What were some of the key challenges you faced during the startup phase, and how did you overcome them?

A startup has lots of ideas but little bandwidth, which directly links to market distractions. In 2022, we spoke to two journalists/ advisors who both spoke highly about LNMO (lithium nickel manganese oxide) battery technology. Coincidentally, we had recently proven LNMO high voltage stability (up to 5.5V) with our Solid Polymer Electrolyte (SPE). We were momentarily inclined to prioritize this chemistry, but quickly realized the strategic players really needed us to focus on high-nickel NMC (nickel manganese cobalt) chemistry. We overcame distractions by maintaining direct communication with producers and OEMs (original equipment manufacturers).

Can you share how partnerships and collaborations contributed to Nuvvon’s growth and what impact they’ve had on your technology development?

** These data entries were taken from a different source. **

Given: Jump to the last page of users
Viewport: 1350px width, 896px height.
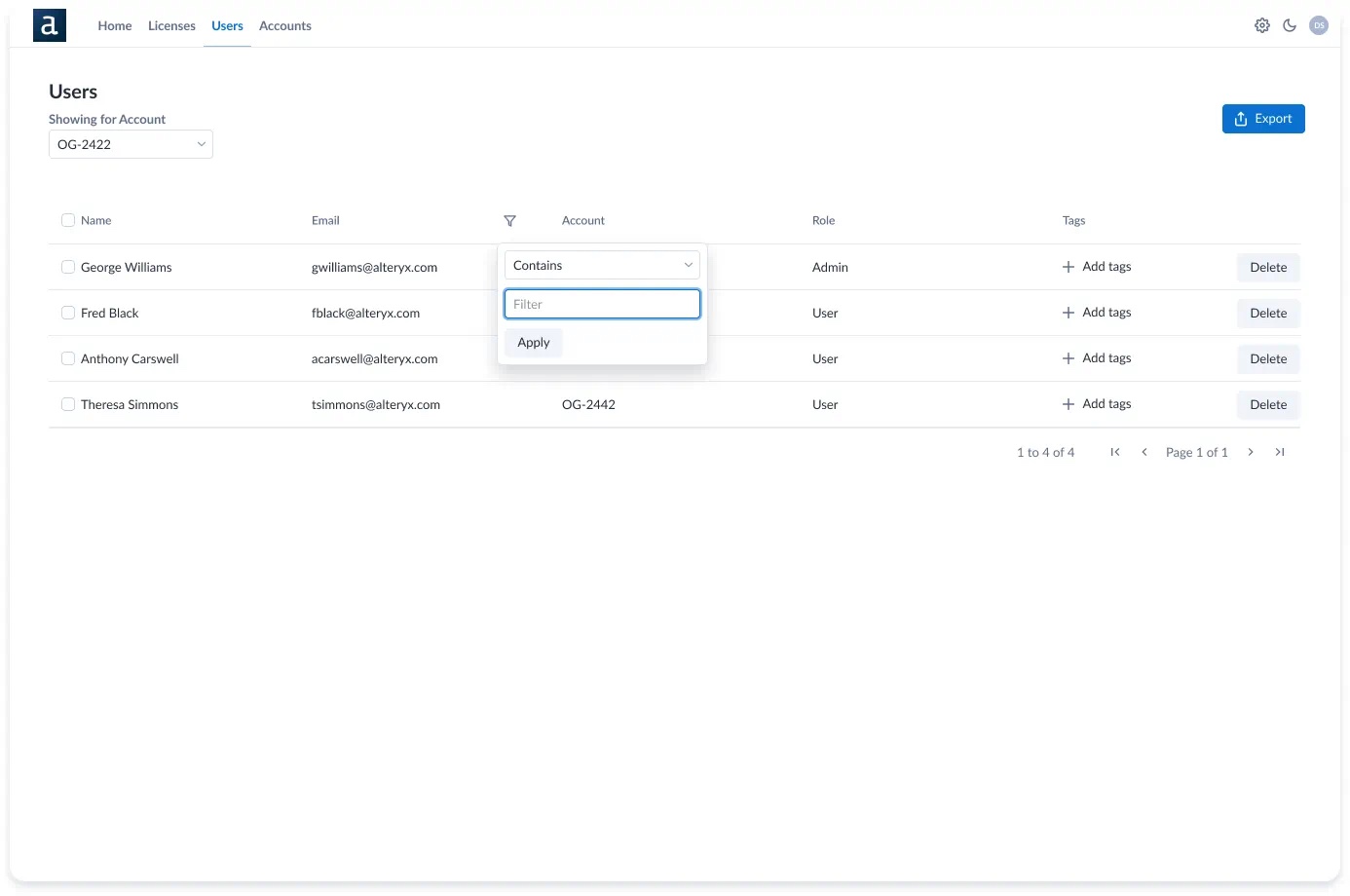Looking at the screenshot, I should coord(1280,452).
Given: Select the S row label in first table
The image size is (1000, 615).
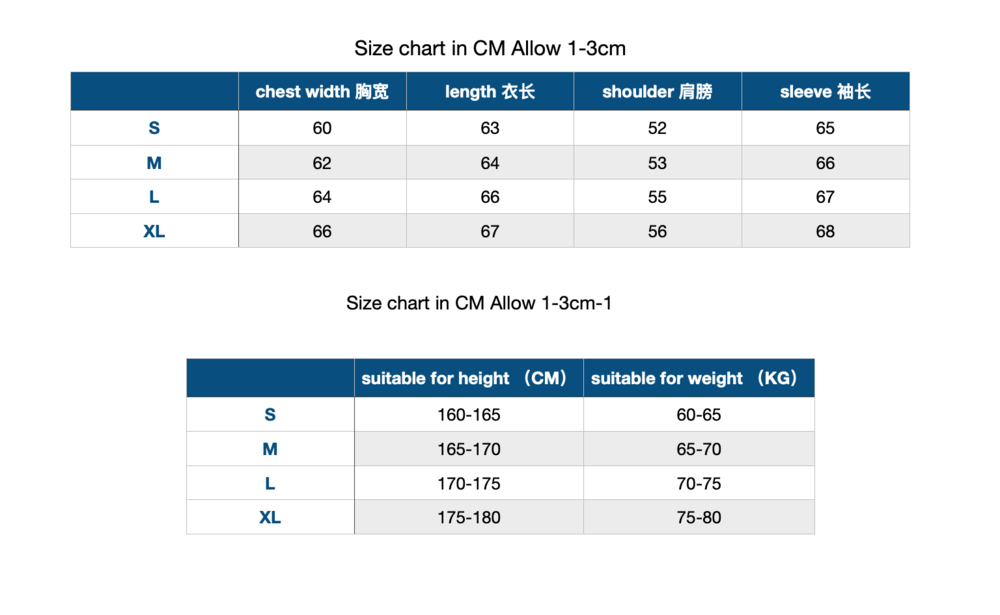Looking at the screenshot, I should click(x=154, y=128).
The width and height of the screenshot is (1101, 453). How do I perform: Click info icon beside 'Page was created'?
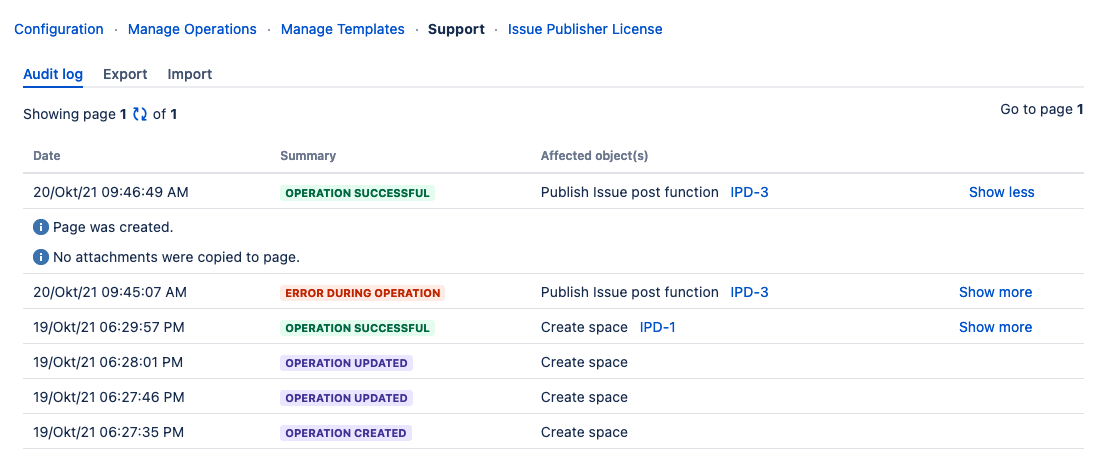click(x=41, y=227)
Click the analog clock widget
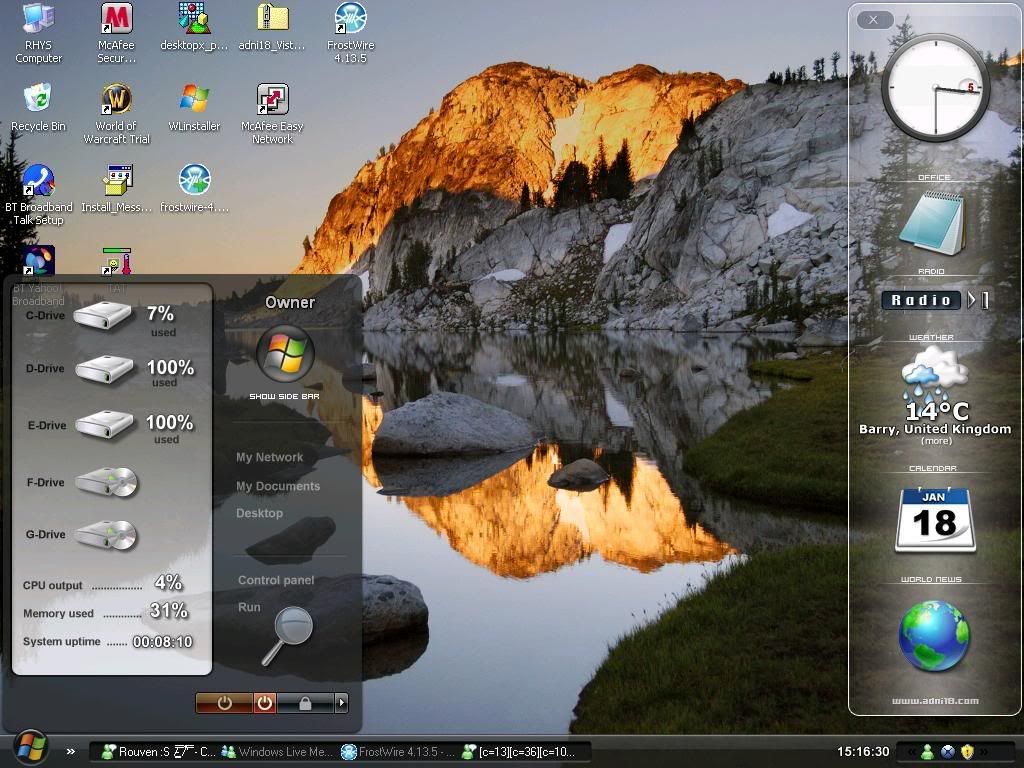The width and height of the screenshot is (1024, 768). pos(935,88)
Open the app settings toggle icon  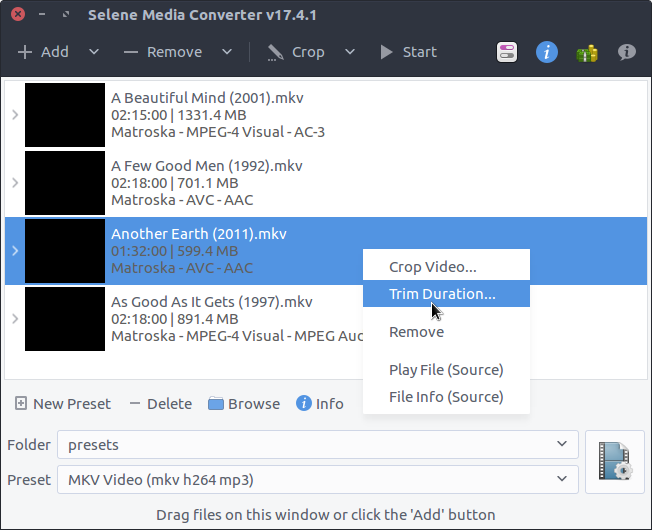click(506, 52)
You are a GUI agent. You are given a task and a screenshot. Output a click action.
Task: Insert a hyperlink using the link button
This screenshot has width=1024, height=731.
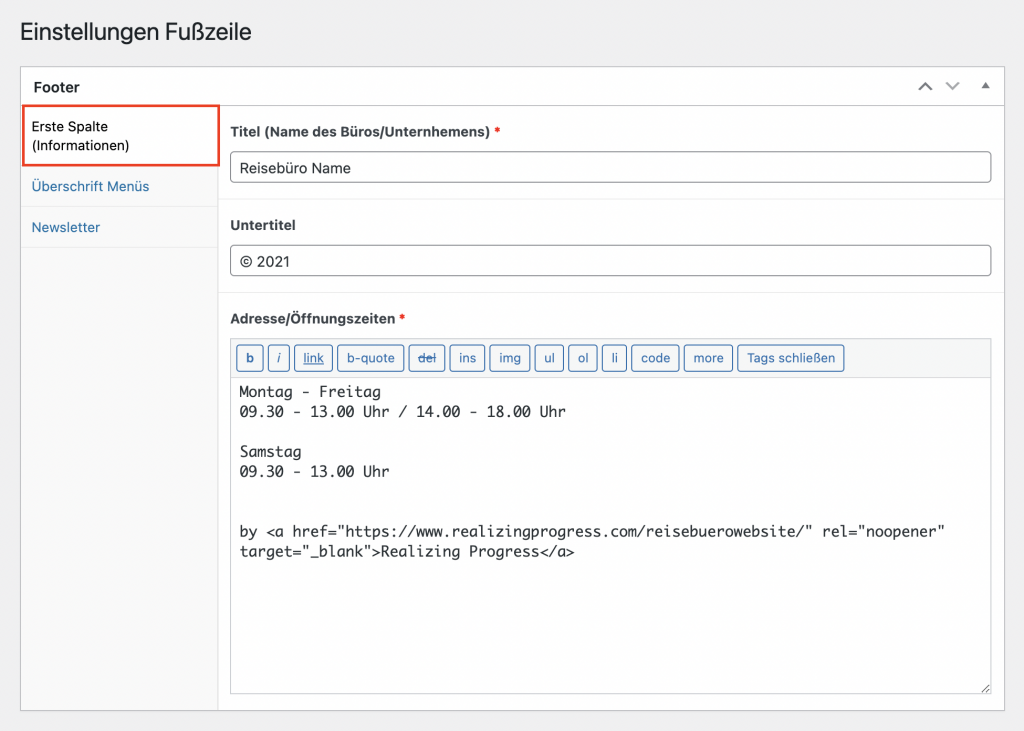click(x=313, y=358)
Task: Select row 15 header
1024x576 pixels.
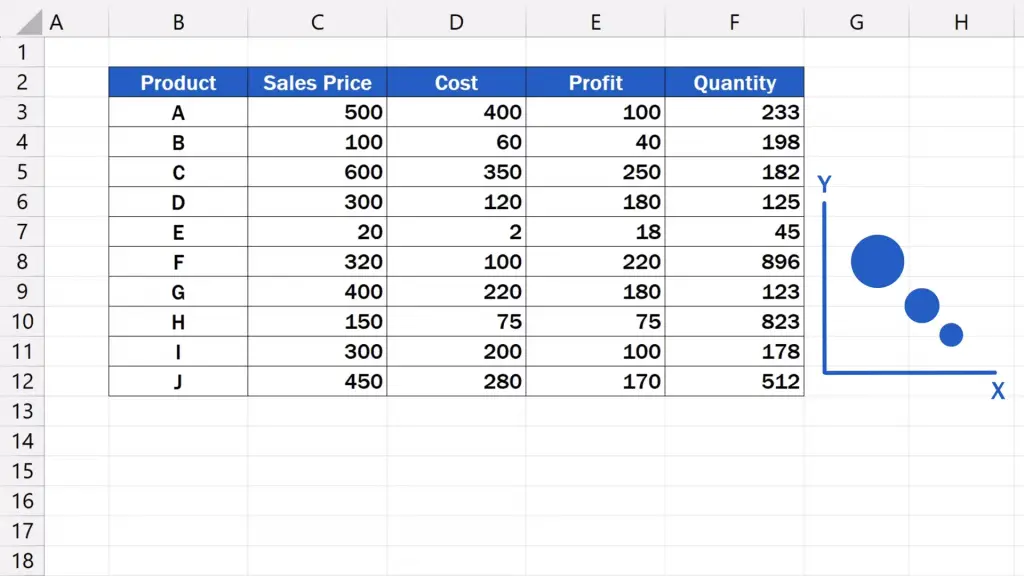Action: pyautogui.click(x=22, y=471)
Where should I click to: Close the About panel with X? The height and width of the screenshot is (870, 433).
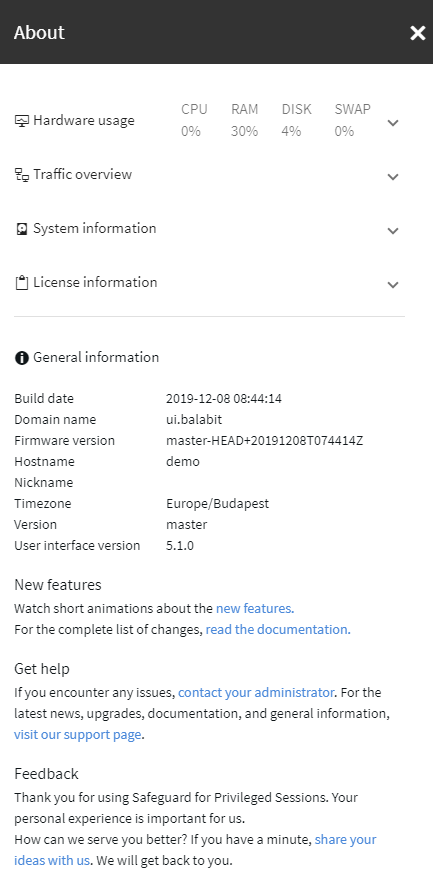417,33
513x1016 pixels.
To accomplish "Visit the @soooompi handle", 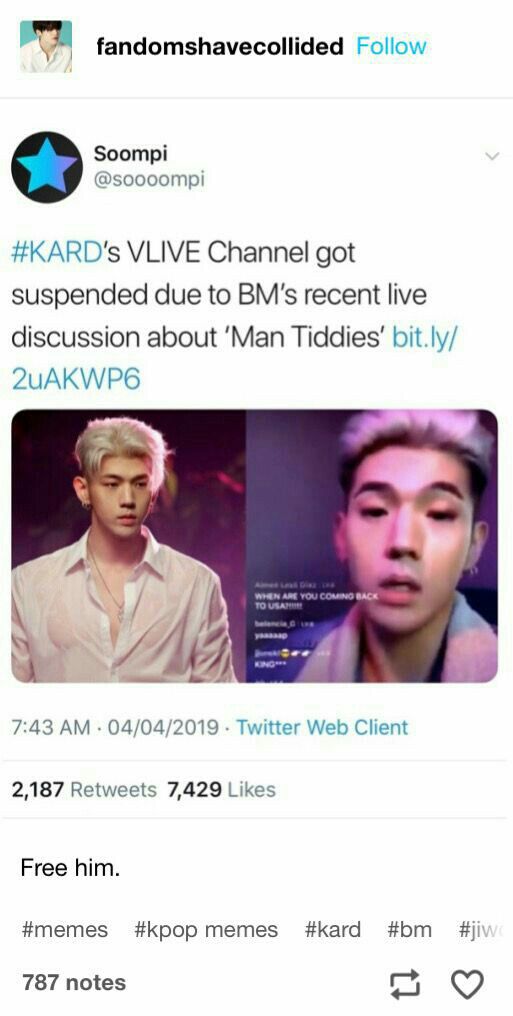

Nuvvon was internally funded until 2024 and remains privately owned. This year we raised seed funding from like-minded investors. This allows us to focus the technology where we think strategic players need to go. For example, a common market view is fast charging. But most SSB players have not yet eliminated the risks of liquid electrolyte (i.e., most use liquid catholyte) and are deafeningly silent on the high pressures required for operation.

How did securing seed funding impact your business strategy and ability to innovate?

Securing funding is as big a task as developing the technology. Ultimately, we found investors who shared our vision, which allowed us to stay true to our strategy and focus on innovation without compromising our goals. We have to remain open to funding options, so the key is to find alignment.

What sets Nuvvon’s Solid Polymer Electrolyte battery technology apart from other solid-state battery companies?

Can you elaborate on the role of the solid catholyte in your system and how it improves battery performance? 

A key benefit of our solid catholyte is its temperature performance. Unlike liquid electrolytes, it maintains a stable physical/chemical state over a wide temperature range, ensuring ionic conductivity from subzero to 80 °C (176 °F). We have undertaken limited temperature testing, but our results so far have been promising, showing stability beyond the melting temperature of lithium and even up to 240 °C (464 °F).

What do you think are some of the most difficult challenges in the current battery landscape, and how is Nuvvon addressing them?

The market emphasizes low cost, long range, and fast charging, especially for EVs. Meanwhile, stationary storage markets emphasize low cost and safety. I think the starting point for SSB should be consumer electronics due to the near-term reality of scale, but compression or safety issues make this challenging for most players. Nuvvon is unique in that it is compressionless and liquidless, making it suitable for markets that require both high nickel compatibility and safety.

We have learned that solid-state batteries face challenges such as scalability and cost effectiveness. How is Nuvvon addressing these challenges differently than your competitors?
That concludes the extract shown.